We hebben ook veel plezier, we eten aan het strand, maken grappen. Mark laat zijn getatoeëerde kuiten aan Khaled zien, de voorzitter van het NCCR, met de vraag of dat wel kan, in Gaza. Waarop Khaled de onsterfelijke woorden spreekt: ‘Natuurlijk. It’s a free country’, en daar vervolgens zelf onbedaarlijk om moet lachen.
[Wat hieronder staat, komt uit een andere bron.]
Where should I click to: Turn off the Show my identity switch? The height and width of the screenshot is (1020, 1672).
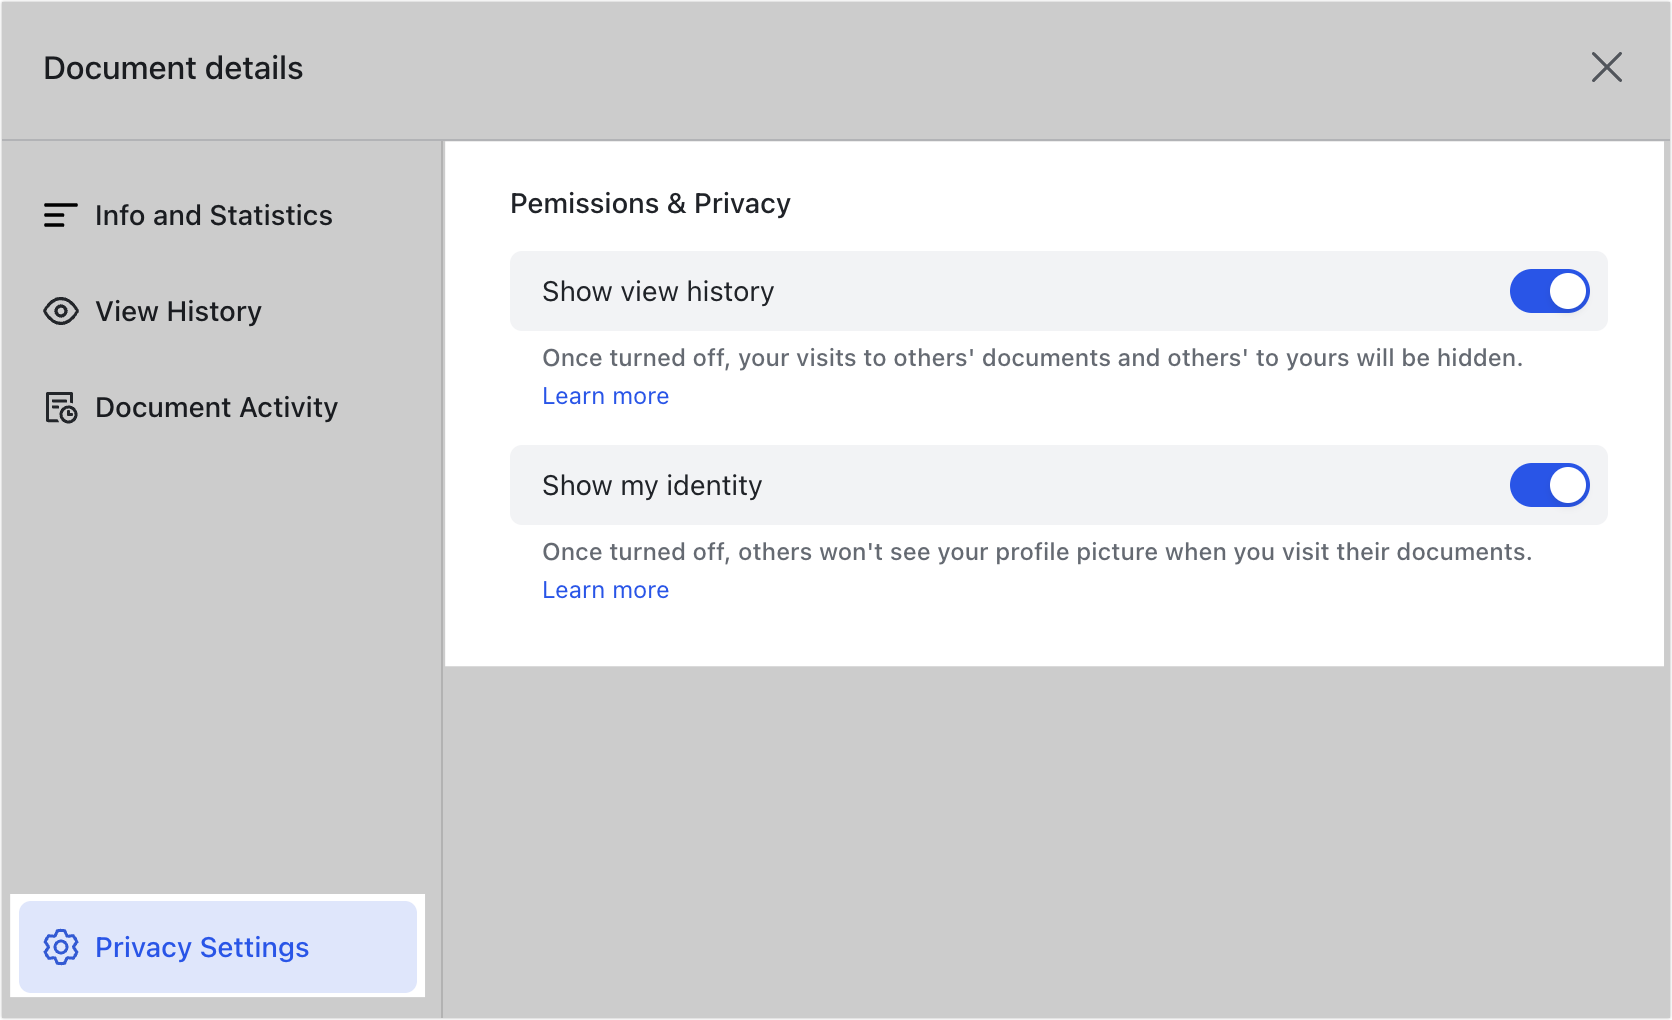coord(1550,485)
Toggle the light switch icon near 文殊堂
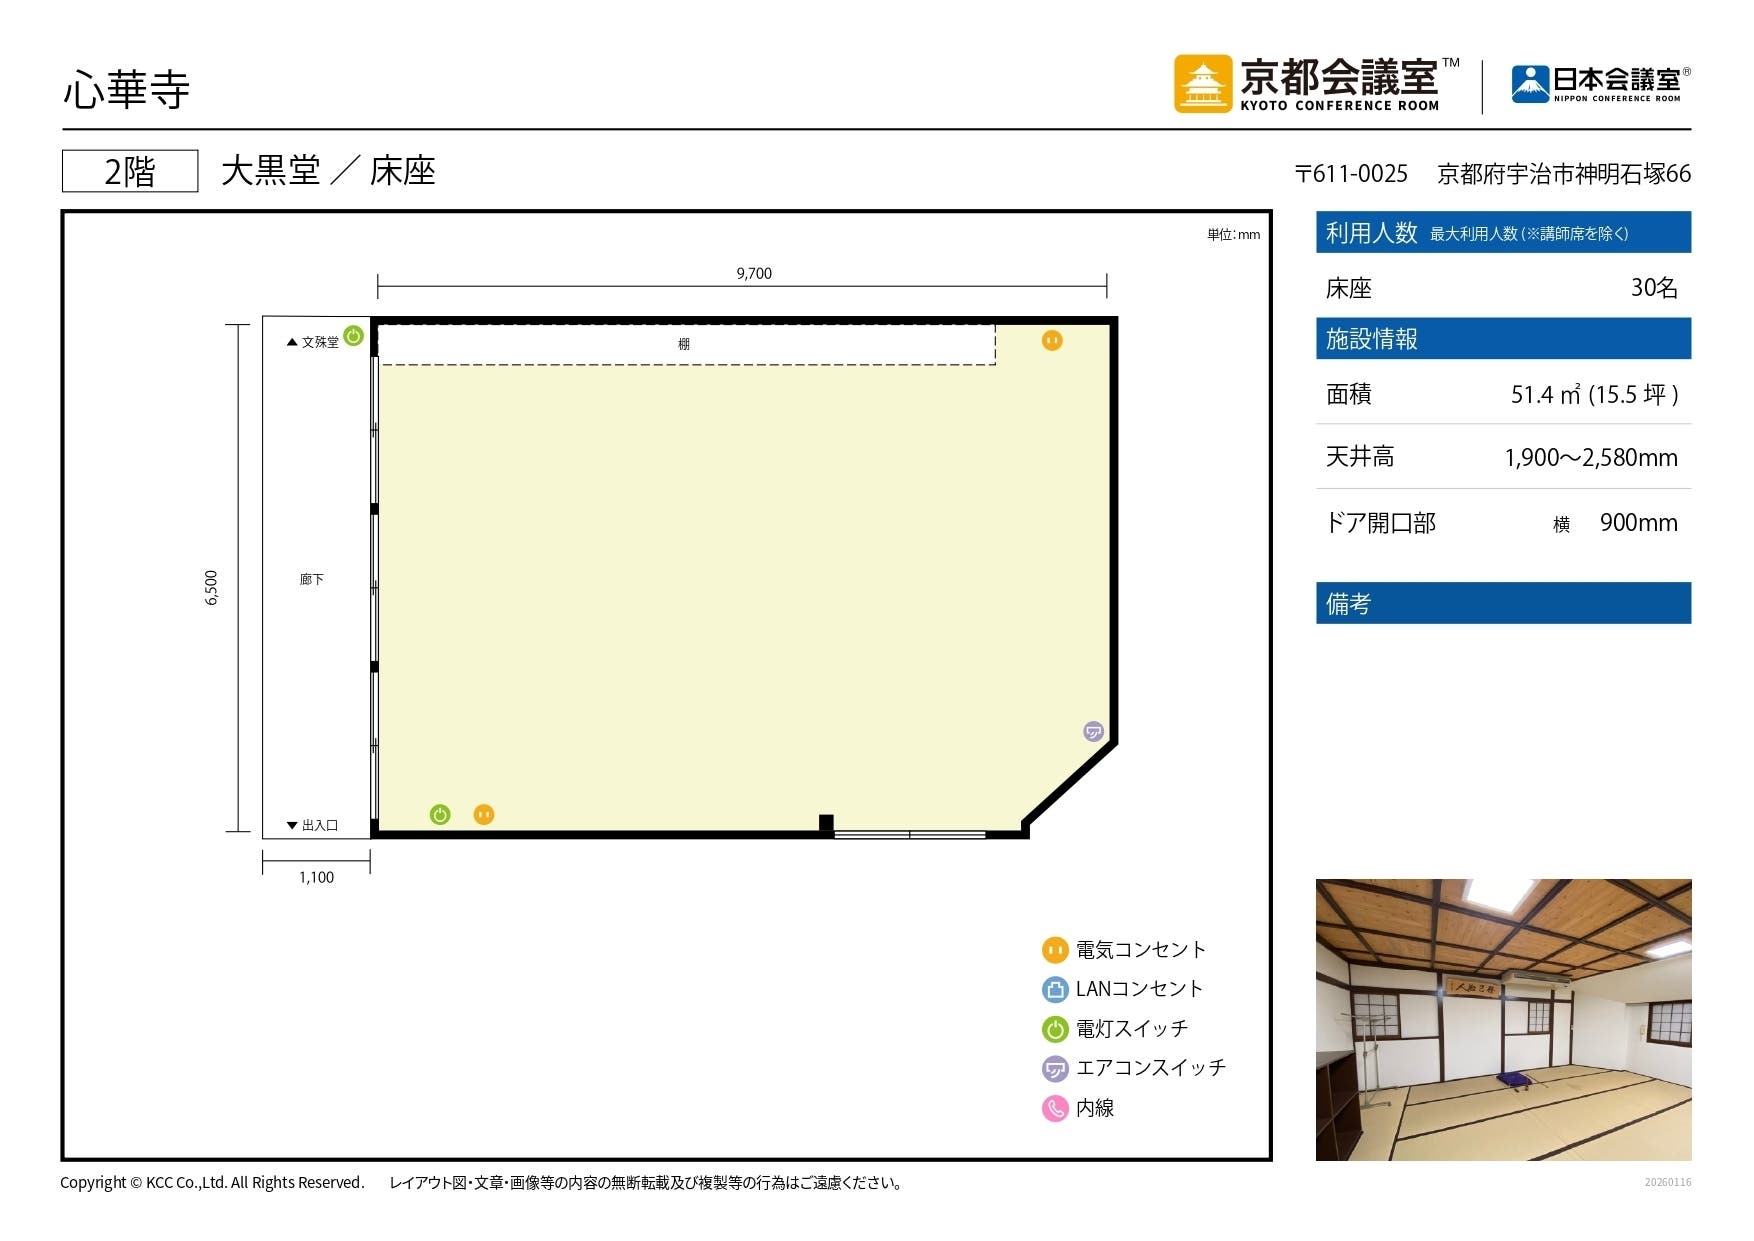The width and height of the screenshot is (1754, 1241). point(353,338)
Intussen hebben we een paar stevige gespreken, met Khaled, Fatma, Ramadan, over wat zij willen met het NCCR, en waar wij in de actie in eptember fondsen voor kunnen werven en nieuwe donoren mee kunnen winnen. We besluiten gezamenlijk dat het vooral gaat over de uitbreiding van het werk, niet alleen de zorg voor de gehandicapten zelf, dat gaat uitstekend, maar wat er in de samenleving van Gaza moet veranderen. Waar de mensen met een handicap last van hebben is niet alleen hun lichamelijke beperking, maar de manier waarop er in hun samenleving op gereageerd wordt. Er is een prachtige wet voor gehandicapten, waar onder andere in staat dat ze recht hebben op werk en onderwijs, dat ze niet gediscrimineerd mogen worden, dat de gebouwen toegankelijk moeten worden gemaakt, maar van die wet komt in de praktijk weinig terecht. Dus moet er gelobbied worden bij de overheid, de media moeten nog meer worden ingeschakeld, de community leaders moeten worden bereikt – dat lukt al aardig, trouwens – en de mensen zelf moeten weten waar ze recht op hebben, en durven daar voor op te komen. En het zou mooi zijn als ze meer zichtbaar worden als leiders. Dat het heel gewoon wordt dat iemand in een rolstoel een belangrijke functie bekleedt. Dat het geen patiënten zijn maar mensen.